# Requirement:
Copy each line of the data below that contains the word "Instruction".

╔══

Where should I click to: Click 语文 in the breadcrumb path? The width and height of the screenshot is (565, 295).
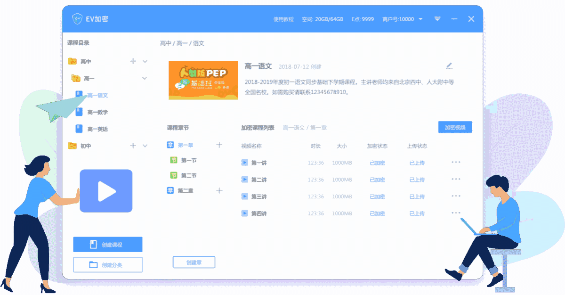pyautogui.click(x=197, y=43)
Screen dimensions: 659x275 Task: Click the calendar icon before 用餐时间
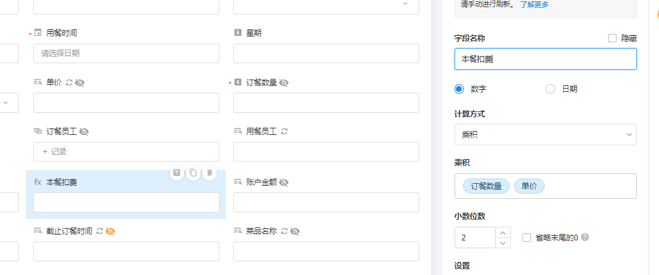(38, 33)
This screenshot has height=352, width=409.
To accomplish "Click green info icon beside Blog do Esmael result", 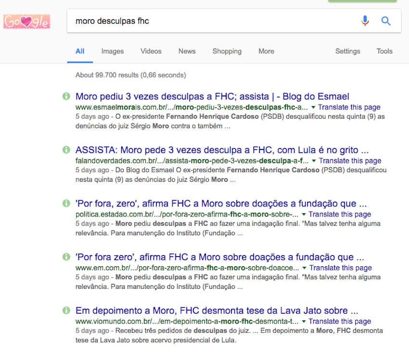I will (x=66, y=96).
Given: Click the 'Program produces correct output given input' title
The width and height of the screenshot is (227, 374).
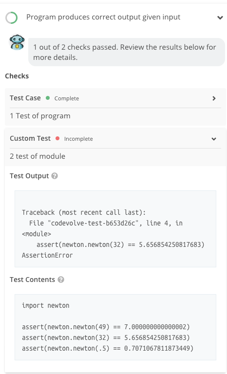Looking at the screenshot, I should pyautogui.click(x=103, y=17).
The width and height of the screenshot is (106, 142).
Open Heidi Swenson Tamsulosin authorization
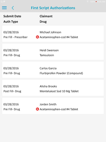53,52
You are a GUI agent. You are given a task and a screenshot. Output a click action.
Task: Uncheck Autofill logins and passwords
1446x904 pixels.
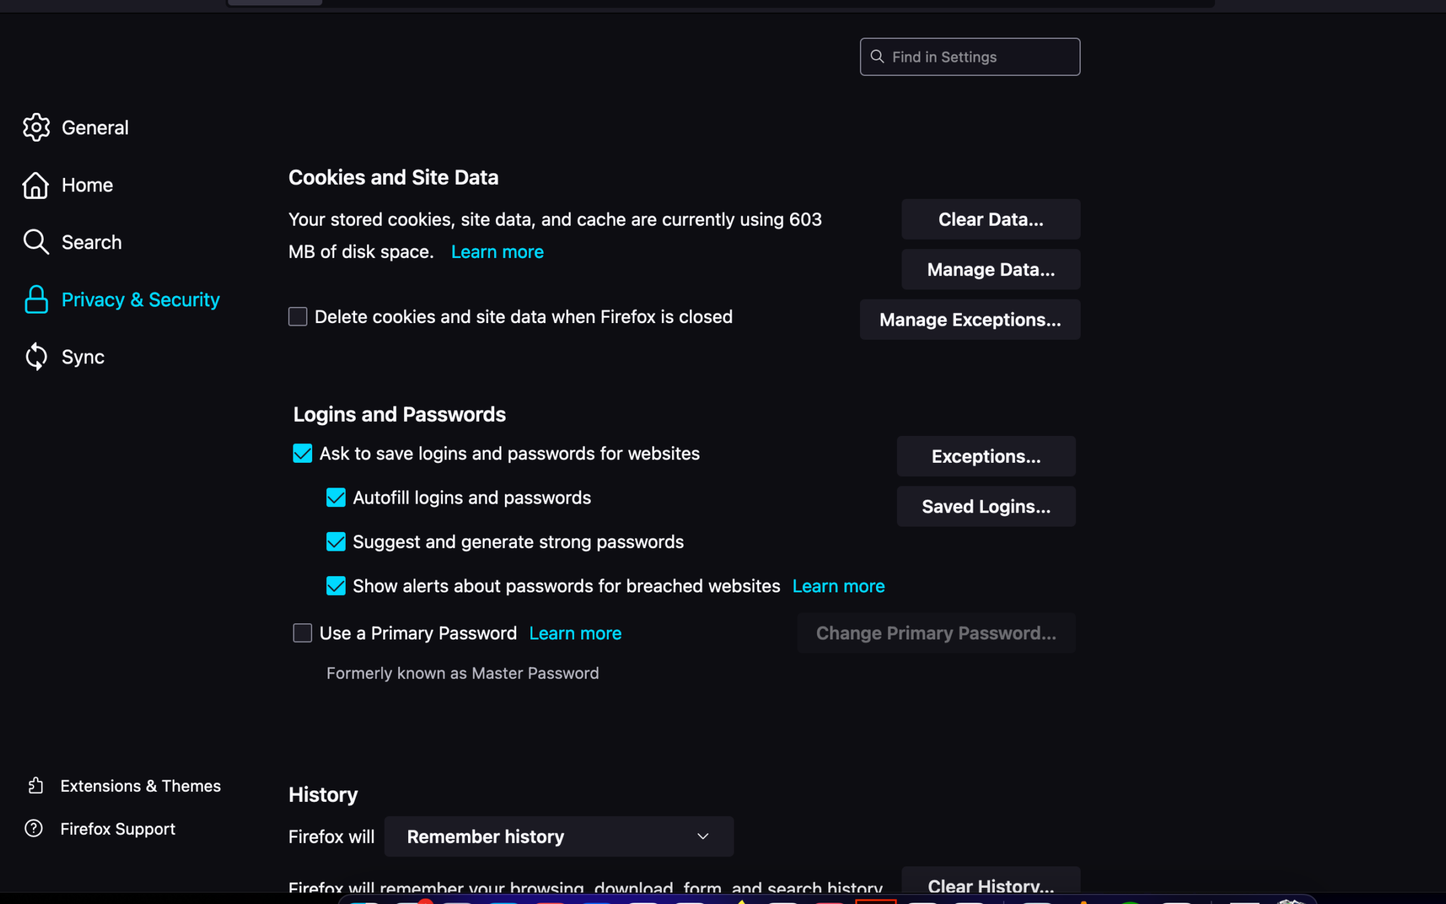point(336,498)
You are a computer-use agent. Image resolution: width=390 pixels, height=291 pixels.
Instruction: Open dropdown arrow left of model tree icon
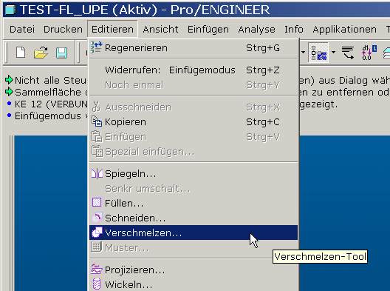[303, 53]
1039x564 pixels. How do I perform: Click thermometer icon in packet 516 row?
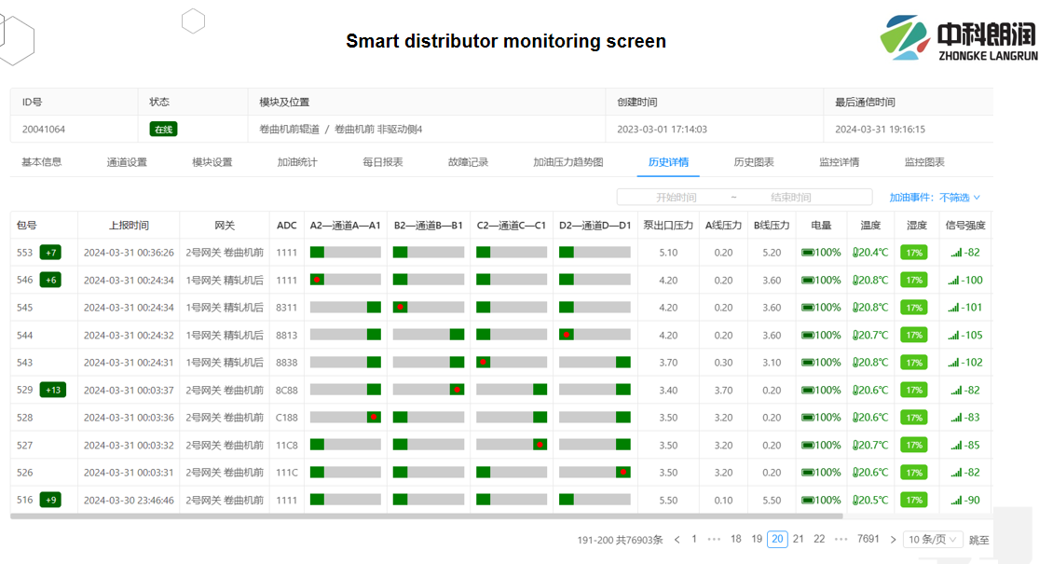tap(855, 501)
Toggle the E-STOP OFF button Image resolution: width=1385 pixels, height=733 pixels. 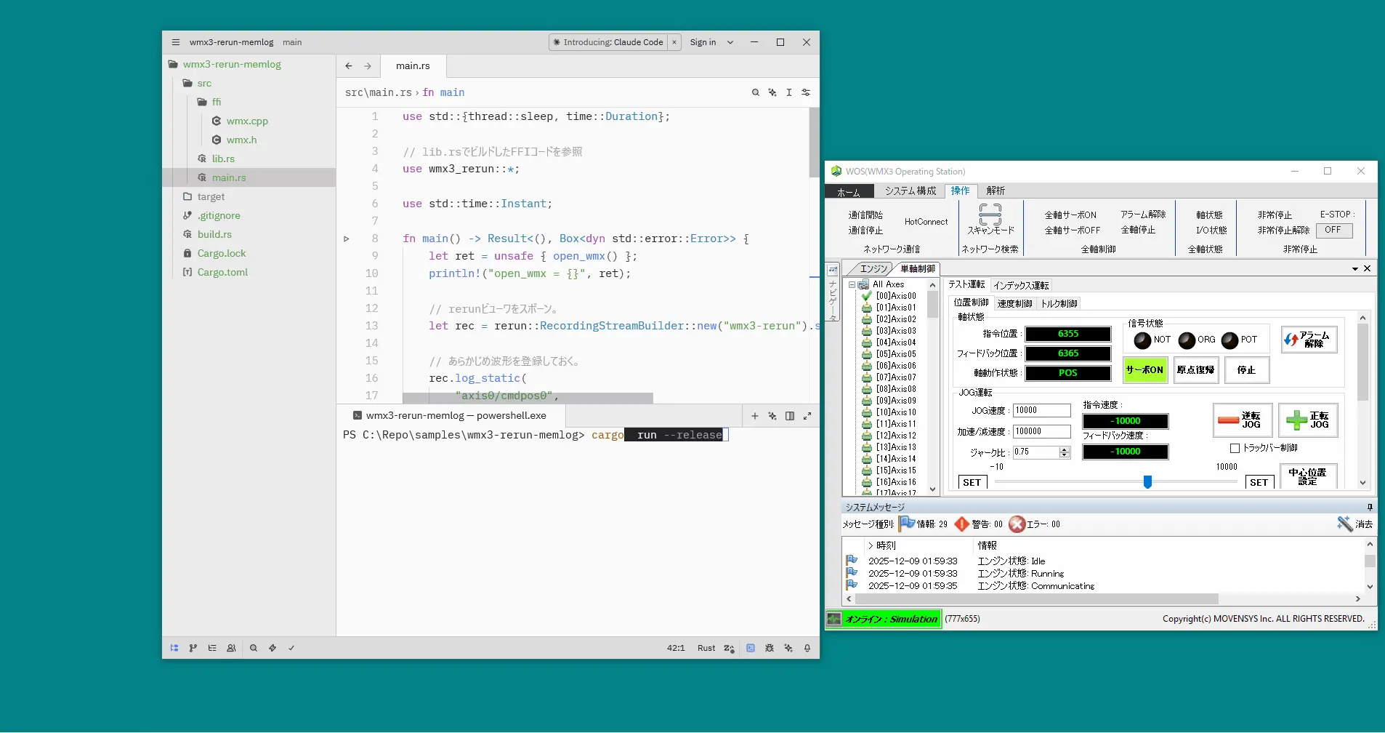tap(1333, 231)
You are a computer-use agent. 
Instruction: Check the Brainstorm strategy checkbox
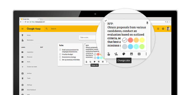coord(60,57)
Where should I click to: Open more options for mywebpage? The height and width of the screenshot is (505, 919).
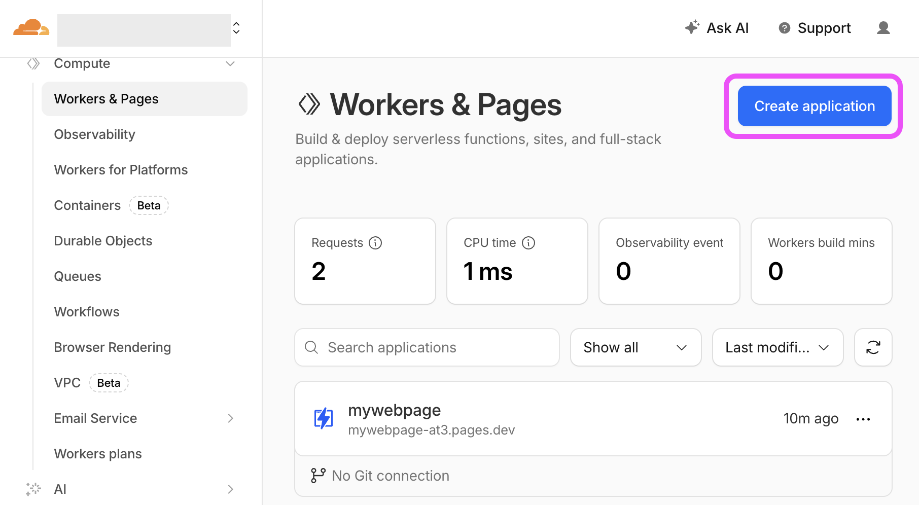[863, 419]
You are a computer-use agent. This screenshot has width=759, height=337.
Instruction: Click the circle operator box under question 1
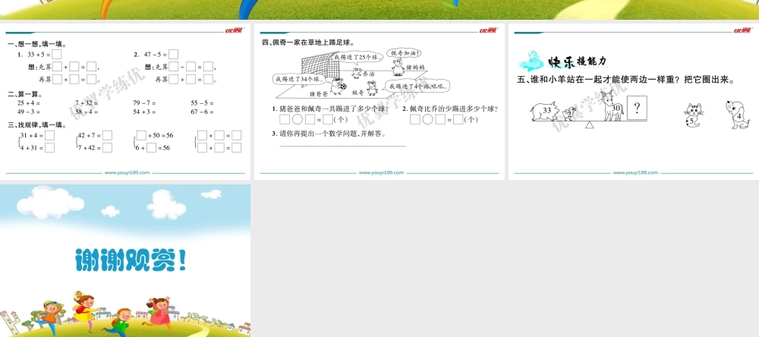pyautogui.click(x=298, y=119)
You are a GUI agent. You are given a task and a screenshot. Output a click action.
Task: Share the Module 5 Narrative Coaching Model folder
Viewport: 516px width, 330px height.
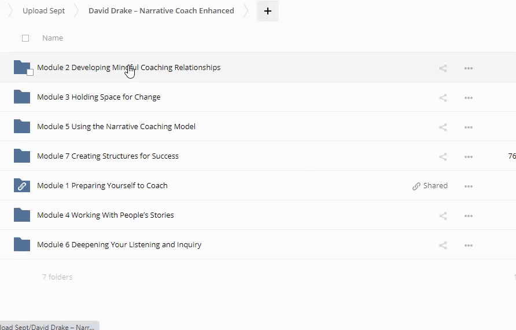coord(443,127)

╚══

# Full response:
Instruction: Open dropdown arrow left of model tree icon
Instruction: Check the Brainstorm strategy checkbox
Instruction: Click the circle operator box under question 1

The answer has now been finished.